== SUPPLIED PASSAGE ==

  • Product Strategy: As mentioned early on, if the product or the service idea is simple and addressing a saturated market or you just want to start a small business that addresses a need in a small geographical area, need a one time investment of a fairly low amount that you are sure to translate to sales dollars early on, talk to a bank. But if you are eyeing an IPO and trying to build a complex enterprise or a retail product that will require R&D, logistics, manufacturing, marketing, training, business development, legal councils, IP audits, advisory boards, engineering, product management, etc., it may be time to think about talking to a VC. Reason: VC’s may have proven track records in the space you are addressing, they may have companies in their portfolio that may compliment your solution, they may be able to raise bigger sums of money by attracting other co-investors (there is a prestige status associated with who finances you that attracts later stage rounds) and lastly, VC’s are in a better position to place a ‘professional’ CEO who can actually execute and deliver on promises outside the lab; compared to your lousy self. Banks can’t do any of these and if they claim they can, most probably they are liars. Bankers are in the business of lending money and getting their interest amounts. They are not in the business of building businesses. And don’t go comparing yourself with big companies who take millions in loans from banks. There is a clear distinct difference between you and someone like Merck Pharmaceuticals. Off course you will never hear someone like that approaching a VC. Entrepreneurs created VC’s. They are like politicians. They seem to be in power for you, you put them there, they seem to be working for you, yet they are disliked (hated in some cases) by most and most often don’t seem to be in your favor. In fact, they may hug you the day you sign the LP but a year later may fire you. There are the Ted Kennedy’s (Neanderthal meathead bozos) of venture capital and we too have a fair share of left and right-wingers from the SF Bay to Bean Town.

  • Personal Risk: You set up a LLC or a ‘C’ corp. and think you are free from potential debt if the business goes under. If you collateralled your house, guess who shows up at your doorstep Sunday morning 9:00 AM? Even if you did not give anything to the bank as security, state and federal laws against declaring bankruptcy and potential liquidity may not completely allow you to go scott free. VC’s tend to ‘buy’ out founders and off course you don’t need to take out a second mortgage or give your house to the guy. You are in fact, profitable even if you get bought out individually. VC’s tend to bring the risk upon them in this case and let you live worry free (only to the extent that you will still have your house and clothes on if you fail). They should probably be called ‘Venture Risk Capitalists’ according to me. Banks are passive lenders.

  • Finally, The Famous ‘Exit Strategy’: Face it; you want to flip the coin on the idea in 2 years and get your 50 footer of the docks of Ft. Lauderdale and go fishing sipping exotic beers and come back to your villa to see how the company stock is performing. The path is very clear: Banks = NO; VCs = YES. Sell the idea, execute the heck out of its opportunity, forget about ops & actually running the show and you have your wish. Easier said than done, you have to be an ace entrepreneur to make this happen but it does happen, even now and even for the simplest solutions in business that I considered dead-weed. If you are smart enough to think about this, you are smart enough to know why I choose VC’s for this strategy. Think leverage buying-outs, turnarounds and rollups.

    Having made some basic co-relations of managing financing your venture, nothing stops you from begging your friends-n-family before you approach a bank. But as I have always told you, leave family money out of business and you will still have some left when you die. A bank is as good as a VC who just writes a check and VC’s are as good as banks if you forget to read the fine print on the documents. In the end, if your strategy matrix allows, there could be a combination of both banks and the private equity market to harmoniously live together.

== ENTRIES SHOWN ==
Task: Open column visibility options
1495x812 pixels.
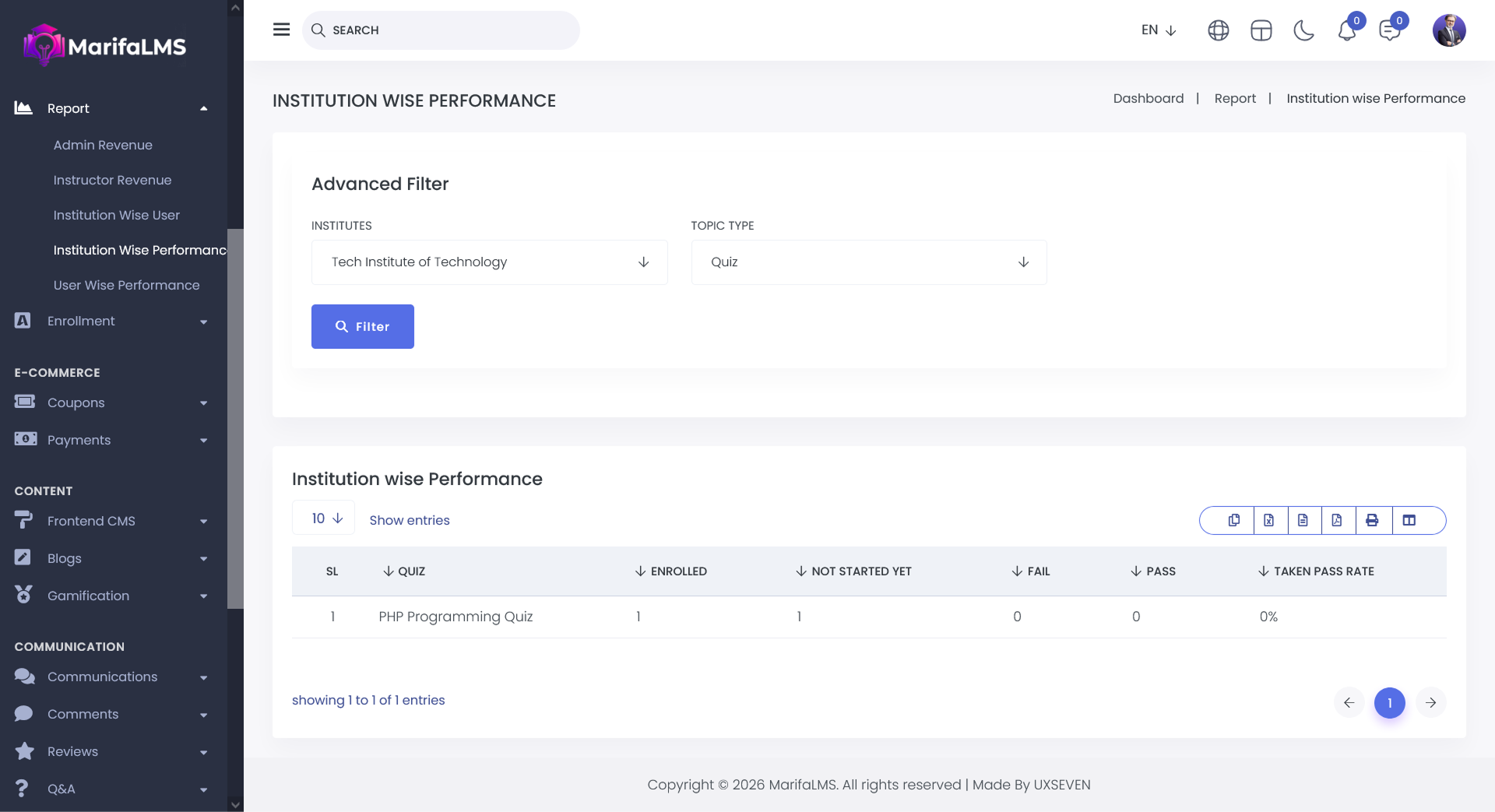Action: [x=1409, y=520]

...

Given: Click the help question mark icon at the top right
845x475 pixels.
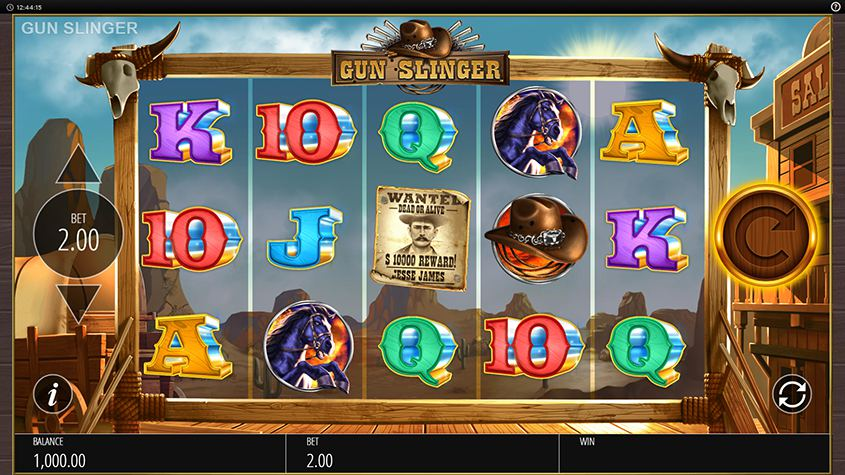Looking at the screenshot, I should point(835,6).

== EXERCISE DESCRIPTION ==
Answer these questions from the text on bank versus VC funding.
(a) Under "Personal Risk," what name does the writer say VCs should probably be called?
(b) Under "The Famous 'Exit Strategy'," within how many years do you want to flip the coin on the idea?
(c) In the last paragraph, what does the writer say to do with family money?

== REPLY ==
(a) 'Venture Risk Capitalists'
(b) 2 years
(c) Leave family money out of business, and you will still have some left when you die.